A voix nue, s’enregistrant sur un simple IPad, Claude Thébert nous lit. Chaque soir et en podcasts pour l’éternité, se déploient histoires, fragments romancés, essais, poèmes, contes et récits pour enfants. «Je suis venu à la lecture en 1988 avec la création du Théâtre du Sentier. Et un premier spectacle, Félix de Robert Walser. Puis, j’ai commencé à faire des lectures à la Librairie genevoise du Rameau d’or avant de poursuivre sur toute la Suisse romande. La lecture participe d’un besoin essentiel de me nourrir quotidiennement. Ne disposant pas d’une mémoire exceptionnelle, je passe les textes aussi vite découverts.»

Corps de la lecture

Né en 1947 au cœur des Vosges, Claude Thébert voit un instituteur l’initier à la pédagogie de Célestin Freinet. La méthode postule que l’on ne comprend bien que ce que l’on transforme. Autrement dit, le savoir et l’apprentissage doivent s’ancrer dans le vécu et la vie de l’enfant pour avoir un sens, être saisis et retenus par lui. Il lisait alors toute la petite bibliothèque de l’école, du Petit Prince aux auteurs contemporains. S’ensuit une formation de comédien à l’Ecole du Polonais à la démarche philosophique, Jerzy Grotowski à Aix-en-Provence.

L’acteur apprend alors sa partition tel le bistouri d’un chirurgien pour se disséquer lui-même. Si le corps est pri-mordial, monter Shakespeare ou Genet lui permet d’aborder «le physique du texte». De ses 15 ans au Théâtre populaire romand, il garde la nécessité toujours vivace «d’être derrière chaque mot choisi, qui représente un moment précis du sens». D’où le besoin de savoir comment un auteur structure sa partition. «Qu’est-ce qu’une virgule, un point?», s’interroge le comédien.

Chez Grotowski, il acquiert la maîtrise de la respiration, l’usage des résonateurs physiologiques.
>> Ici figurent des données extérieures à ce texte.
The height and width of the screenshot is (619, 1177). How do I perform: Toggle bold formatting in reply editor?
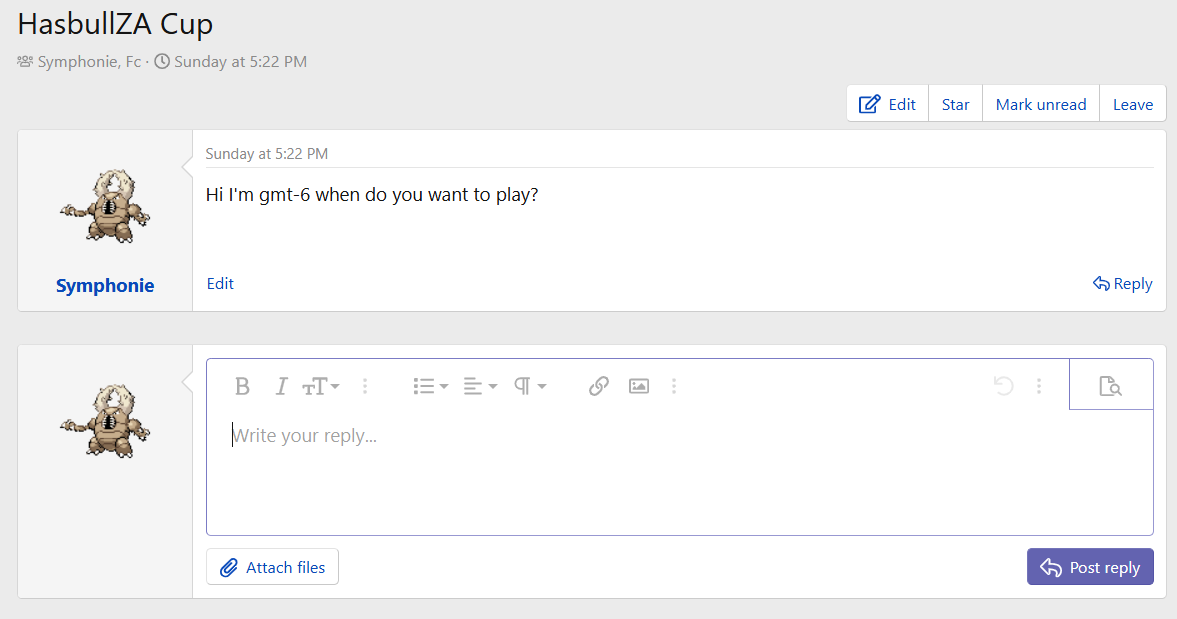click(x=242, y=386)
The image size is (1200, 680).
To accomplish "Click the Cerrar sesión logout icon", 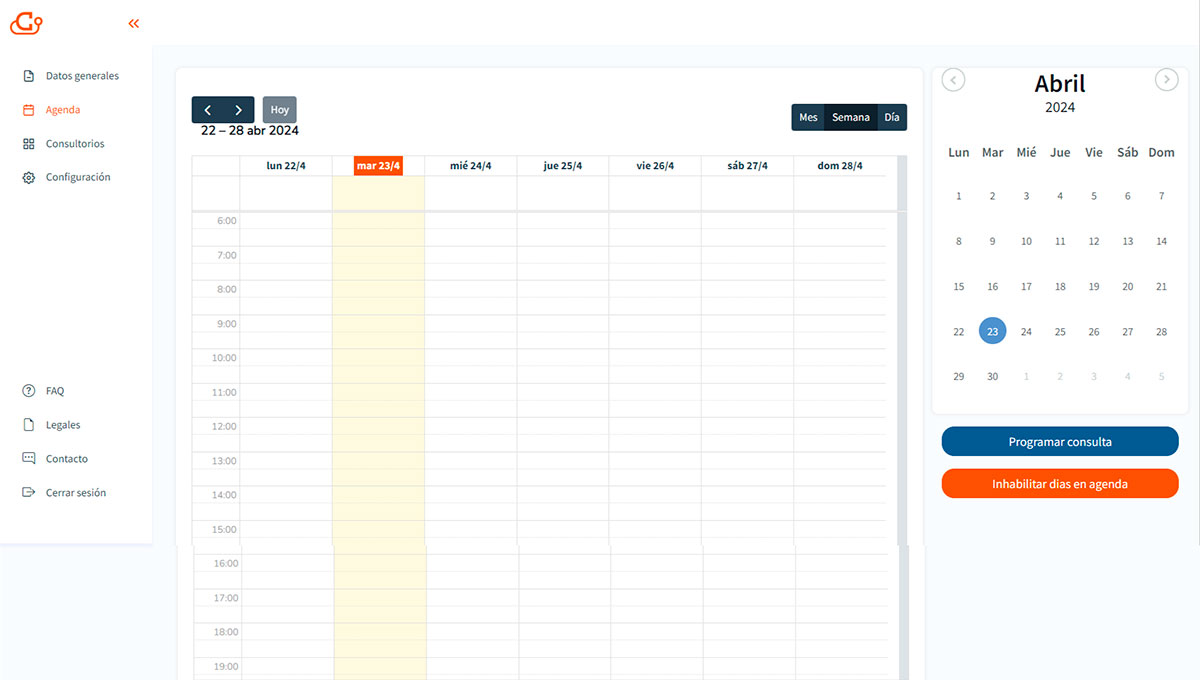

Claude Thébert affute cette concentration musculaire liée au dire, «savoir où se place la voix et son origine dans le corps». En ouvrant un espace personnel, la lecture participe à la construction d’une pensée indépendante et mène à la libération de l’imaginaire. «A travers mes choix de lecture, je me fabrique des autobiographies, me mettant dans des situations que l’auteur propose. Au risque peut-être de le trahir, cela me ramène à des souvenirs ou expériences vécues ou racontées.» Comme l’amant qui déchiffre doucement la peau du corps aimé, la nuit, sous les draps, sa voix vous accompagne. Pour pénétrer des existences autres, démultiplier la sienne propre, elle est le plus sensible des vaccins qui soit appliqué à nos chagrins.